Les haplogroupes présents chez les Néolithiques Anciens de la Péninsule Ibérique et qui sont absents chez les chasseurs-cueilleurs sont: HV, I, J, K, N1a, T2, V et X. L'haplogroupe N1a relativement fréquent chez les Néolithiques Anciens d'Europe Centrale a été détecté pour la première fois chez un individu Néolithique Ancien Ibérique du site de Els Trocs. Tous les groupes du Néolithique Ancien Ibérique ont une forte proportion d'haplogroupes déjà présents chez les chasseurs-cueilleurs (H, U4, U5b et N*): 42% dans le Nord-Est de l'Espagne, 56% dans le Nord de l'Espagne et 78% dans le Centre du Portugal. Cependant aucun de ces haplogroupes n'a été retrouvé à Els Trocs ce qui explique sa position dans l'Analyse en Composantes Principales. Ces résultats semblent montrer différents processus de Néolithisation selon la région de la Péninsule Ibérique avec par endroits une forte acculturation des populations locales de chasseurs-cueilleurs. La figure ci-dessous montre la répartition des différents haplogroupes dans les groupes du Néolithique Ancien:
Ci-dessus, les haplogroupes chasseurs-cueilleurs sont en gris. Mais là encore tous les résultats du Centre du Portugal viennent de Chandler en 2003 et pourraient ne pas être fiables. Néanmoins, ces résultats semblent montrer que l'introduction du Néolithique dans la Péninsule Ibérique s'est faite par le Nord-Est de l'Espagne.

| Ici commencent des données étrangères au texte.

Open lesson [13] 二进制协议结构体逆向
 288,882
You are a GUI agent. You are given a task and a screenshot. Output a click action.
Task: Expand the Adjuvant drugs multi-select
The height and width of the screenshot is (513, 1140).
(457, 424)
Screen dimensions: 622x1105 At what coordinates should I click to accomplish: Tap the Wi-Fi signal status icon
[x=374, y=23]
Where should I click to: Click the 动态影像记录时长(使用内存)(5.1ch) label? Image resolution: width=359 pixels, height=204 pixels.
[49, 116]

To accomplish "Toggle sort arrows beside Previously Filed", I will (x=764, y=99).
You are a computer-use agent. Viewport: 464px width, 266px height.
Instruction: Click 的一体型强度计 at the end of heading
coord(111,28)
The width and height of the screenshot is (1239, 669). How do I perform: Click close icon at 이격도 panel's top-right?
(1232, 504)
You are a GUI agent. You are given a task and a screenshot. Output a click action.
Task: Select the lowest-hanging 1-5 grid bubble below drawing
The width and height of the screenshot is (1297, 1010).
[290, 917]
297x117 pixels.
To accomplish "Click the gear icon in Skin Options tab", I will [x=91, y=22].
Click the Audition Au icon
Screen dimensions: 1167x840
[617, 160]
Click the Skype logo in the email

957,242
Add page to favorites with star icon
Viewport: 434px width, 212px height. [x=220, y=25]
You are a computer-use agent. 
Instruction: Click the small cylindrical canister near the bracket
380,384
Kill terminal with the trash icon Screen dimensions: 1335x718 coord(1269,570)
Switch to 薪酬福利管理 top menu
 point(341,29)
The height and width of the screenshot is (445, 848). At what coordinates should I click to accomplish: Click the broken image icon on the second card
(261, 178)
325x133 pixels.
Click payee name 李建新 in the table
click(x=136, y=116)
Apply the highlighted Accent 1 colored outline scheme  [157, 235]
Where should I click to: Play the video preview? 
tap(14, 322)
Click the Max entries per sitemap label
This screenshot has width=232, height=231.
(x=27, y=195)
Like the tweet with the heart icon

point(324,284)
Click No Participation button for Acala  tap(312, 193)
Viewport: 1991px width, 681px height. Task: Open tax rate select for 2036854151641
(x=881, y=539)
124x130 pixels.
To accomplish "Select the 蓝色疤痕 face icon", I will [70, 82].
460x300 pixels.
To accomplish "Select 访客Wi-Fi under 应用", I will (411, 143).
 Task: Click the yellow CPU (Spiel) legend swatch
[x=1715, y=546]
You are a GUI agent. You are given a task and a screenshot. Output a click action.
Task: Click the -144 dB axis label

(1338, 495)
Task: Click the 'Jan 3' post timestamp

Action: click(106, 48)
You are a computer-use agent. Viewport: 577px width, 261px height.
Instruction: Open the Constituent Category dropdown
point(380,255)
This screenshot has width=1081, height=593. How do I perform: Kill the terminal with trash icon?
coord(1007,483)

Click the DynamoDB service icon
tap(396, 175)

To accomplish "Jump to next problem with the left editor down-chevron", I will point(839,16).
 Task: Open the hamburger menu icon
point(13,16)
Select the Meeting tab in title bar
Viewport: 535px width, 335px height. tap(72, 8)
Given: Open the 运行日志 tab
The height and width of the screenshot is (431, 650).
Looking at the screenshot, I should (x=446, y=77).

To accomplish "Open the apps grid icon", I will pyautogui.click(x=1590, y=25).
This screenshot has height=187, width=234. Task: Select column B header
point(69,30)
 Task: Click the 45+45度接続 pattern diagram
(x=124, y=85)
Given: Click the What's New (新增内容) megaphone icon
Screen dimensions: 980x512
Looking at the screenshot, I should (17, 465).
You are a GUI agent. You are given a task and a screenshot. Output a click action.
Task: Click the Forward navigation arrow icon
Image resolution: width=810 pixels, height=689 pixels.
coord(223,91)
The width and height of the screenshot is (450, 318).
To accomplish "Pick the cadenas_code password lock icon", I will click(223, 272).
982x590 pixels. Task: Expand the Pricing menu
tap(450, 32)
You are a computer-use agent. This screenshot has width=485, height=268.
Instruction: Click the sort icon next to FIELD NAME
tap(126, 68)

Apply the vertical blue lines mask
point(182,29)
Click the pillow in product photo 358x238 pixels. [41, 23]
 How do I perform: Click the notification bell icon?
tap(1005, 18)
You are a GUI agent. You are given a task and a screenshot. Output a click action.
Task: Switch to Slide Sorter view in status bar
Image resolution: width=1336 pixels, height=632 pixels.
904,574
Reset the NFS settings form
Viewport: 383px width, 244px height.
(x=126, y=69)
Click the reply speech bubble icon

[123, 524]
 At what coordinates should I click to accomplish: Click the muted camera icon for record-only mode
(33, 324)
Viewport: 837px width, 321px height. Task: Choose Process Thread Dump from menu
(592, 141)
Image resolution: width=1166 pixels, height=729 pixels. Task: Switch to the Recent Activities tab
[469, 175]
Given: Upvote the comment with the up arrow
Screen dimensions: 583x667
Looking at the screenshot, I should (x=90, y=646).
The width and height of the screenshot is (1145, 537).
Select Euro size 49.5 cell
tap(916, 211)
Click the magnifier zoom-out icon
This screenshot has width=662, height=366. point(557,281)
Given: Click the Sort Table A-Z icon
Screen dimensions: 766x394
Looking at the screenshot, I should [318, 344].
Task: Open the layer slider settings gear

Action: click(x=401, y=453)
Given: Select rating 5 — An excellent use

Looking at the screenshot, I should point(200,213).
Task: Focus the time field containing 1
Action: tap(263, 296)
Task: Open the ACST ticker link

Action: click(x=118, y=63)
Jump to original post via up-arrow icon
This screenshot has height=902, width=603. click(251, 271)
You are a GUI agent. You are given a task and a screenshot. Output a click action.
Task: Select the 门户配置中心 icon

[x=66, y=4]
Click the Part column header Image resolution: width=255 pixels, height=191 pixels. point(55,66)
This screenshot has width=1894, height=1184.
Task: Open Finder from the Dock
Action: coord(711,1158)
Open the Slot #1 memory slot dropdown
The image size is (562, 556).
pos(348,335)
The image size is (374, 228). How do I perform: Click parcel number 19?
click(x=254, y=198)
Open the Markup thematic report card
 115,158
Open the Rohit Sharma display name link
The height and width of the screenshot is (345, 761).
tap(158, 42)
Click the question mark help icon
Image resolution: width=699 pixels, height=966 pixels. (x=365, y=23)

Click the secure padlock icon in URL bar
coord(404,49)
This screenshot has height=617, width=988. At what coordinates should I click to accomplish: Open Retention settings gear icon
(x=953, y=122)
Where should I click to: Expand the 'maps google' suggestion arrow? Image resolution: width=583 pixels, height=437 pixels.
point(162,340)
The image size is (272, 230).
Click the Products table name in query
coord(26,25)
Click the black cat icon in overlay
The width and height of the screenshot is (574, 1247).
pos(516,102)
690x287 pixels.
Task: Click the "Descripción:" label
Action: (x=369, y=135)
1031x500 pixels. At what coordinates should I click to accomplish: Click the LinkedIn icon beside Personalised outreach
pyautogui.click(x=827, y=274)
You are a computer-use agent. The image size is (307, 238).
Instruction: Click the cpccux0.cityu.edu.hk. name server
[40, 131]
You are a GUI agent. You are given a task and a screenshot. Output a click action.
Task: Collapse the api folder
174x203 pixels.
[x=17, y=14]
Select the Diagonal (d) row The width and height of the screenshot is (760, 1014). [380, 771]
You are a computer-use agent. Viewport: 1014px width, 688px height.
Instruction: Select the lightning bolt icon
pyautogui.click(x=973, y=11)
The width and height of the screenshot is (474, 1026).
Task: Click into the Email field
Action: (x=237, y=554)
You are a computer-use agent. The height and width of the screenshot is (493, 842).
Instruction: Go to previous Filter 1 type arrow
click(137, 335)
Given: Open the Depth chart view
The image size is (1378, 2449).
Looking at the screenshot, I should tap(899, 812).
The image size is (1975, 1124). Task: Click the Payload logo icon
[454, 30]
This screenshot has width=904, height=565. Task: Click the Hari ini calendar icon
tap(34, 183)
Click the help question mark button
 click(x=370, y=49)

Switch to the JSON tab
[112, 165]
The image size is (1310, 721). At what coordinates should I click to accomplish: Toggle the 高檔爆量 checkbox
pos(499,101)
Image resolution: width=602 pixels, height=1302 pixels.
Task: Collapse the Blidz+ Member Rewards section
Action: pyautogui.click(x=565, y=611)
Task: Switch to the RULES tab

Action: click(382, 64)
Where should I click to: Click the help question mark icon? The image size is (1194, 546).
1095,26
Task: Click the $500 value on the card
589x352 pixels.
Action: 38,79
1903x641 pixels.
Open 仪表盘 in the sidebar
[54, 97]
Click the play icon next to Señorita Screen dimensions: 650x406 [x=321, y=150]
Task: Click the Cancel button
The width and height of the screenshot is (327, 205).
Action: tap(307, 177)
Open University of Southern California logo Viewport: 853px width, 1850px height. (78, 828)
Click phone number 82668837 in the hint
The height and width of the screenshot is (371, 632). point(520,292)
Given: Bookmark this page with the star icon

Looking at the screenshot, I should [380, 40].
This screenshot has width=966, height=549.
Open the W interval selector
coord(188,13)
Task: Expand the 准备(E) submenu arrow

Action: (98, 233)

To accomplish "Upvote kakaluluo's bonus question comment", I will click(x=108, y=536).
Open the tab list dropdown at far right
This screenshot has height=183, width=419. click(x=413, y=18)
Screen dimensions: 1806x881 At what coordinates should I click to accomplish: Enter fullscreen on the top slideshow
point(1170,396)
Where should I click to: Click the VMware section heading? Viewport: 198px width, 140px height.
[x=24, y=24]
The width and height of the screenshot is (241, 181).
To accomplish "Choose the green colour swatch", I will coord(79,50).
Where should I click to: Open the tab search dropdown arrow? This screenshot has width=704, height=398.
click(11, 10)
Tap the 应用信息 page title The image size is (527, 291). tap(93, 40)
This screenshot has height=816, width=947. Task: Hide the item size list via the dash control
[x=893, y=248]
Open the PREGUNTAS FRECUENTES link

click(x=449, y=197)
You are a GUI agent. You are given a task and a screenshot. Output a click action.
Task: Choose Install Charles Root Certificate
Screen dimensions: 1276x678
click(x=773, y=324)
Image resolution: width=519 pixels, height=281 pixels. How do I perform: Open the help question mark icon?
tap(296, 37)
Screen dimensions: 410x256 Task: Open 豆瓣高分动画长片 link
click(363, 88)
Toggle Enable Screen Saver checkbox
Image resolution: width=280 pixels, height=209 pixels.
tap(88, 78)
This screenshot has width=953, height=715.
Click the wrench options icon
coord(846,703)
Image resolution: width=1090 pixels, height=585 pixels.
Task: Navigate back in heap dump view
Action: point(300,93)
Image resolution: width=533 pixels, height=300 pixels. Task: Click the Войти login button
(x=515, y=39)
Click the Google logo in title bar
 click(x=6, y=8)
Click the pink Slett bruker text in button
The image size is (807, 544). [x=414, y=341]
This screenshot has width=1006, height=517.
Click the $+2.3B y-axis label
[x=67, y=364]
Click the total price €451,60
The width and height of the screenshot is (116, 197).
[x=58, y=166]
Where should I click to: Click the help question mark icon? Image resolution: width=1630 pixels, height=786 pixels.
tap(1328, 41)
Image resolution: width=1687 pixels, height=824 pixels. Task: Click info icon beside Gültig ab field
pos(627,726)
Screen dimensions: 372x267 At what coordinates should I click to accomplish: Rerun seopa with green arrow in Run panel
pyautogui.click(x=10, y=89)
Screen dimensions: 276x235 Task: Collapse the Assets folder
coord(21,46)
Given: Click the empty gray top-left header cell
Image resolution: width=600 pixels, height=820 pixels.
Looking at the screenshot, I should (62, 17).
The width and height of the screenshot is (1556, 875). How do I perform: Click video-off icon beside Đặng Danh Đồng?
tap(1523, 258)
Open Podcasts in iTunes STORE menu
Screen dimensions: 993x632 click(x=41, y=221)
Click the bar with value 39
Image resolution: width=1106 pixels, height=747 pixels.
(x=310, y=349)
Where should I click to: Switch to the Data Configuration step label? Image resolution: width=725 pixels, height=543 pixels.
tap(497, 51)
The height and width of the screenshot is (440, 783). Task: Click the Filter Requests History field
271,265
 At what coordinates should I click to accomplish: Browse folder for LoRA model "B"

Les résultats des sites du Néolithique Moyen montrent l'apparition de nouveaux haplogroupes: U2, U3, W et U5a. Ce dernier haplogroupe est typique des chasseurs-cueilleurs de l'Est et du Centre de l'Europe. Les haplogroupes des chasseurs-cueilleurs persistent durant le Néolithique, bien qu'à une fréquence plus faible qu'au début du Néolithique. Les résultats semblent montrer un influx de gènes du Néolithique dans la Meseta, et le Centre du Portugal en provenance du Nord-Est de l'Espagne:
Les groupes Ibériques du Chalcolithique se rapprochent beaucoup des groupes Ibériques du Néolithique Moyen, sauf pour le Nord-Est de l'Espagne et pour le Centre du Portugal. Mais il faut noter que pour ce dernier groupe, il a été difficile de séparer les échantillons Campaniforme ou non. Des données Campaniformes sont disponibles pour le Nord et pour le Sud de la Meseta. Ces deux groupes montrent des différences significatives avec les groupes du Chalcolithique Ibérique. Ils sont caractérisés notamment par la faible fréquence de l'haplogroupe H (à l'inverse des Campaniformes d'Europe Centrale), et la présence de l'haplogroupe U5a qui semble indiquer un lien avec l'Europe Centrale ou de l'Est. De manière intéressante, on trouve l'haplogroupe Sub-Saharien L1b dans un groupe Campaniforme de la Meseta en plein centre des terres. Ceci indique un lien des Campaniformes avec l'Afrique du Nord.
Les groupes de l'Âge du Bronze Ibérique sont proches de ceux du Chalcolithique, mais éloignés des groupes Campaniformes.
Mise à jour
Les résultats de cette thèse ont été publiés dans le papier de Anna Szecsenyi-Nagy et ses collègues: The maternal genetic make-up of the Iberian Peninsula between the Neolithic and the Early Bronze Age.